Bonaparte también conserva su artillería, que es la más avanzada y eficaz de su tiempo. No es difícil explicar por qué: Napoleón, además de Emperador, estratega y general, es —literalmente— el mejor artillero del mundo. Desde niño estudió en una academia militar todo cuanto se podía aprender sobre esa disciplina; lo sabe todo sobre cañones, absolutamente todo. Cómo se fabrican, qué metales se usan, las leyes de la física y la dinámica que rigen la trayectoria de las balas… todo. Presume con razón de ser capaz de construir un cañón perfectamente funcional desde cero. En algunas de sus primeras batallas como general, cuando era más joven y ágil, llegó a manejar cañones junto a sus hombres, manchándose de pólvora y sudor, y ganándose de paso su respeto. Cuando en París se celebró con salvas el nacimiento de su primer hijo, el Emperador, de pie ante una ventana de su palacio, escuchaba los cañonazos desde la distancia e iba diciendo qué tipo de cañón y de qué calibre estaba disparando en cada ocasión, distinguiéndolos únicamente por el sonido. Cuando después de su segunda y definitiva derrota fue conducido a Londres en un barco británico, el capitán inglés —que le había recibido con frialdad despectiva— acompañó a Napoleón a la cubierta de cañones, que el prisionero Bonaparte se empeñaba en visitar. El marino quedó tan atónito por los conocimientos de Napoleón sobre la artillería del buque —sabía mucho más que todos los artilleros del barco juntos— que envió una carta a su familia describiendo con asombro la erudición balística del general corso. Napoleón es un genio en diversos campos, pero lo es en artillería más que en ningún otro.

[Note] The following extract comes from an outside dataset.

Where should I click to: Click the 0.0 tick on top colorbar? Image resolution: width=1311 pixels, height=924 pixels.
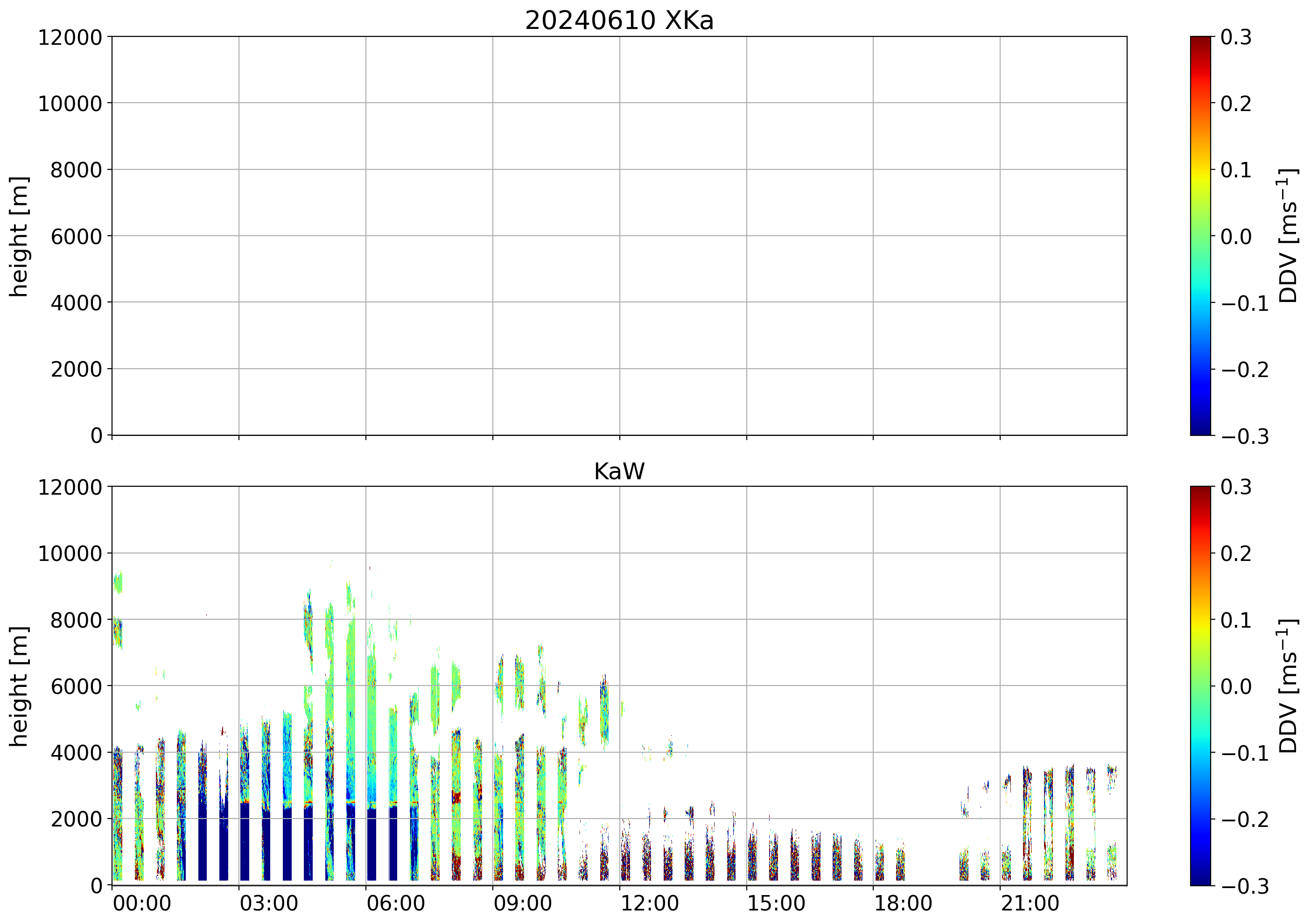click(1236, 237)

Además de la temible Guardia Imperial y su avanzado cuerpo de artilleros, también conservaba un buen cuerpo de caballería de reserva: los coraceros del mariscal Ney, quienes imponían respeto con sus monturas, escogidas con mucho cuidado, y sus uniformes provistos de casco y peto de reluciente metal. Pero estas tropas de élite, por sí mismas, no resultaban suficientes. Para terminar de rearmarse necesitaba un buen número de soldados con los que reconstruir las demás unidades, las regulares. Tendría que conformarse con muchos reclutas inexpertos, pues no tenía tiempo para formarlos. Su Grand Armée ya no era la misma que asoló Europa unos años antes y, ¿qué podía hacer con un único ejército frente a cuatro grandes ejércitos enemigos?

En Rusia
Napoleón había perdido buena parte de su ejército en Rusia, durante el desastroso camino de retorno a Francia, en el que sus soldados perecían de hambre y frío, sucumbiendo a lo peor del invierno ruso.

Un plan magistral

Napoleón entendió que Inglaterra era la clave de la nueva coalición. Algunos años antes, las madres inglesas amenazaban a sus hijos diciendo que el temido Bonaparte los visitaría si no se iban a dormir temprano. Ahora, sin embargo, Inglaterra el único país que no temía ser invadido por el Emperador de Francia, porque en la batalla de Trafalgar el almirante Nelson había destruido las flotas francesa y española, eliminando toda posibilidad de que el ejército napoleónico desembarcase en Gran Bretaña. Envalentonados por su dominio de los mares, los británicos ya no tuvieron inconveniente en enviar a Wellington hacia España primero y Bélgica después. Los mares eran propiedad de los ingleses y Napoleón, sin su flota, solo era peligroso sobre tierra. Inglaterra estaba a salvo porque el Canal de la Mancha era su escudo protector; eran los demás quienes tenían miedo. Incluso Rusia, porque si Napoleón ganaba una nueva guerra, no cometería dos veces el mismo error de enfrentarse al General Invierno.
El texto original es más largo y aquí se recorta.